▶ **Problem details**:
Retype each line of the data below without changing anything.

Data items:
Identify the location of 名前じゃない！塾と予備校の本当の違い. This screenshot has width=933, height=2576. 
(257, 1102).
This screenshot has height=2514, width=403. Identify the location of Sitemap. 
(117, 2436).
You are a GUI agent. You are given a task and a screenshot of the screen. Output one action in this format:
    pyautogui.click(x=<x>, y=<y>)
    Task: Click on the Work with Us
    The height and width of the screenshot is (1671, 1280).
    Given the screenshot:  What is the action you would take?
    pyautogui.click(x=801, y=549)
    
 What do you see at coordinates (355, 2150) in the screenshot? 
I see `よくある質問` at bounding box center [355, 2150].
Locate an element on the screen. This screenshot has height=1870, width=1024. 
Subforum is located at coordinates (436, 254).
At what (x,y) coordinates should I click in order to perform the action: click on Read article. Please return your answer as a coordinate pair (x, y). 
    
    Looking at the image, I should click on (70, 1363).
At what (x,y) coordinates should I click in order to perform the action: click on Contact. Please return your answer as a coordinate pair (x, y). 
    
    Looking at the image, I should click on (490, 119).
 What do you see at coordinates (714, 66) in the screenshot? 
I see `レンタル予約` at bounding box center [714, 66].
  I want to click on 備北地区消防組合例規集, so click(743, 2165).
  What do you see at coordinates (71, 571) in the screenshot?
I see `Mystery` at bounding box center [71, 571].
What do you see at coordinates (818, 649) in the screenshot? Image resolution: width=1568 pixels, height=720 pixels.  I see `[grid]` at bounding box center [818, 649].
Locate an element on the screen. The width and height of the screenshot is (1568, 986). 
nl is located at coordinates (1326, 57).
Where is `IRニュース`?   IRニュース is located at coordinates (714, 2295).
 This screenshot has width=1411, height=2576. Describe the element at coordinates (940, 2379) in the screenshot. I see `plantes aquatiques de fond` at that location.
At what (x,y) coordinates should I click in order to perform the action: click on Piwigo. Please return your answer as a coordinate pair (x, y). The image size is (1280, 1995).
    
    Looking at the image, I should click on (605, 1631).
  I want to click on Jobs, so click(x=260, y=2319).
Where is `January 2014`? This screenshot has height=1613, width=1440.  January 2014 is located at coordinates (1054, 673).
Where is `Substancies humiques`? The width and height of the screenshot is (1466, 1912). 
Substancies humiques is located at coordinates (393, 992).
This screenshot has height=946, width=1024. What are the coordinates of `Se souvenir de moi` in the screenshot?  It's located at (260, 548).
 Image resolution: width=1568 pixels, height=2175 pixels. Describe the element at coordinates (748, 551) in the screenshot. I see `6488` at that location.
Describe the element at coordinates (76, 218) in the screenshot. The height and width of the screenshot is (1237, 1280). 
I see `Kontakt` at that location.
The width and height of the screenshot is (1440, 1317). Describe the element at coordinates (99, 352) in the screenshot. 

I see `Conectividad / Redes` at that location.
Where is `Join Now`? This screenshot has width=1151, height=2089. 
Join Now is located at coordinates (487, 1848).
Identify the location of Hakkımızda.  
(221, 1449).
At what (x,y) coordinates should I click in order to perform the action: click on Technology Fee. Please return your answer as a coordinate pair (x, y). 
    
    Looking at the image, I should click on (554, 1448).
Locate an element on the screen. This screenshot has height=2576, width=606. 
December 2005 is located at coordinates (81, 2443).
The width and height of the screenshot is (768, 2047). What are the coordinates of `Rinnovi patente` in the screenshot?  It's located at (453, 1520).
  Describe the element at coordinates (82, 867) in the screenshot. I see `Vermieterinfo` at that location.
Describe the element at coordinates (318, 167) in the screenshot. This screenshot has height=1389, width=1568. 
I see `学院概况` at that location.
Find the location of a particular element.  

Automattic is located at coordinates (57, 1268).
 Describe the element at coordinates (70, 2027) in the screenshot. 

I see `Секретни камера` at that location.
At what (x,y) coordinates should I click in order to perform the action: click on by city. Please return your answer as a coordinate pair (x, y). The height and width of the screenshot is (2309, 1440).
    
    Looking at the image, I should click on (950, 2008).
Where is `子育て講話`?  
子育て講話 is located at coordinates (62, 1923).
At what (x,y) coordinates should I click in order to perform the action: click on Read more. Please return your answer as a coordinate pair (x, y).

▶ **Solved problem**:
Identify the location of 名前じゃない！塾と予備校の本当の違い. This screenshot has width=933, height=2576. 
(257, 1102).
This screenshot has height=2514, width=403. Identify the location of Sitemap. 
(117, 2436).
You are a GUI agent. You are given a task and a screenshot of the screen. Output one action in this format:
    pyautogui.click(x=<x>, y=<y>)
    Task: Click on the Work with Us
    The height and width of the screenshot is (1671, 1280).
    Given the screenshot:  What is the action you would take?
    pyautogui.click(x=801, y=549)
    
 What do you see at coordinates (355, 2150) in the screenshot? 
I see `よくある質問` at bounding box center [355, 2150].
Locate an element on the screen. This screenshot has height=1870, width=1024. 
Subforum is located at coordinates (436, 254).
At what (x,y) coordinates should I click in order to perform the action: click on Read article. Please return your answer as a coordinate pair (x, y). 
    
    Looking at the image, I should click on (70, 1363).
At what (x,y) coordinates should I click in order to perform the action: click on Contact. Please return your answer as a coordinate pair (x, y). 
    
    Looking at the image, I should click on (490, 119).
 What do you see at coordinates (714, 66) in the screenshot? 
I see `レンタル予約` at bounding box center [714, 66].
  I want to click on 備北地区消防組合例規集, so click(743, 2165).
  What do you see at coordinates (71, 571) in the screenshot?
I see `Mystery` at bounding box center [71, 571].
What do you see at coordinates (818, 649) in the screenshot? Image resolution: width=1568 pixels, height=720 pixels.  I see `[grid]` at bounding box center [818, 649].
Locate an element on the screen. The width and height of the screenshot is (1568, 986). 
nl is located at coordinates (1326, 57).
Where is `IRニュース`?   IRニュース is located at coordinates (714, 2295).
 This screenshot has width=1411, height=2576. Describe the element at coordinates (940, 2379) in the screenshot. I see `plantes aquatiques de fond` at that location.
At what (x,y) coordinates should I click in order to perform the action: click on Piwigo. Please return your answer as a coordinate pair (x, y). The image size is (1280, 1995).
    
    Looking at the image, I should click on (605, 1631).
  I want to click on Jobs, so click(x=260, y=2319).
Where is `January 2014`? This screenshot has height=1613, width=1440.  January 2014 is located at coordinates (1054, 673).
Where is `Substancies humiques`? The width and height of the screenshot is (1466, 1912). 
Substancies humiques is located at coordinates (393, 992).
This screenshot has height=946, width=1024. What are the coordinates of `Se souvenir de moi` in the screenshot?  It's located at (260, 548).
 Image resolution: width=1568 pixels, height=2175 pixels. Describe the element at coordinates (748, 551) in the screenshot. I see `6488` at that location.
Describe the element at coordinates (76, 218) in the screenshot. The height and width of the screenshot is (1237, 1280). 
I see `Kontakt` at that location.
The width and height of the screenshot is (1440, 1317). Describe the element at coordinates (99, 352) in the screenshot. 

I see `Conectividad / Redes` at that location.
Where is `Join Now`? This screenshot has width=1151, height=2089. 
Join Now is located at coordinates (487, 1848).
Identify the location of Hakkımızda.  
(221, 1449).
At what (x,y) coordinates should I click in order to perform the action: click on Technology Fee. Please return your answer as a coordinate pair (x, y). 
    
    Looking at the image, I should click on (554, 1448).
Locate an element on the screen. This screenshot has height=2576, width=606. 
December 2005 is located at coordinates (81, 2443).
The width and height of the screenshot is (768, 2047). What are the coordinates of `Rinnovi patente` in the screenshot?  It's located at (453, 1520).
  Describe the element at coordinates (82, 867) in the screenshot. I see `Vermieterinfo` at that location.
Describe the element at coordinates (318, 167) in the screenshot. This screenshot has height=1389, width=1568. 
I see `学院概况` at that location.
Find the location of a particular element.  

Automattic is located at coordinates (57, 1268).
 Describe the element at coordinates (70, 2027) in the screenshot. 

I see `Секретни камера` at that location.
At what (x,y) coordinates should I click in order to perform the action: click on by city. Please return your answer as a coordinate pair (x, y). The height and width of the screenshot is (2309, 1440).
    
    Looking at the image, I should click on (950, 2008).
Where is `子育て講話`?  
子育て講話 is located at coordinates (62, 1923).
At what (x,y) coordinates should I click in order to perform the action: click on Read more. Please return your answer as a coordinate pair (x, y).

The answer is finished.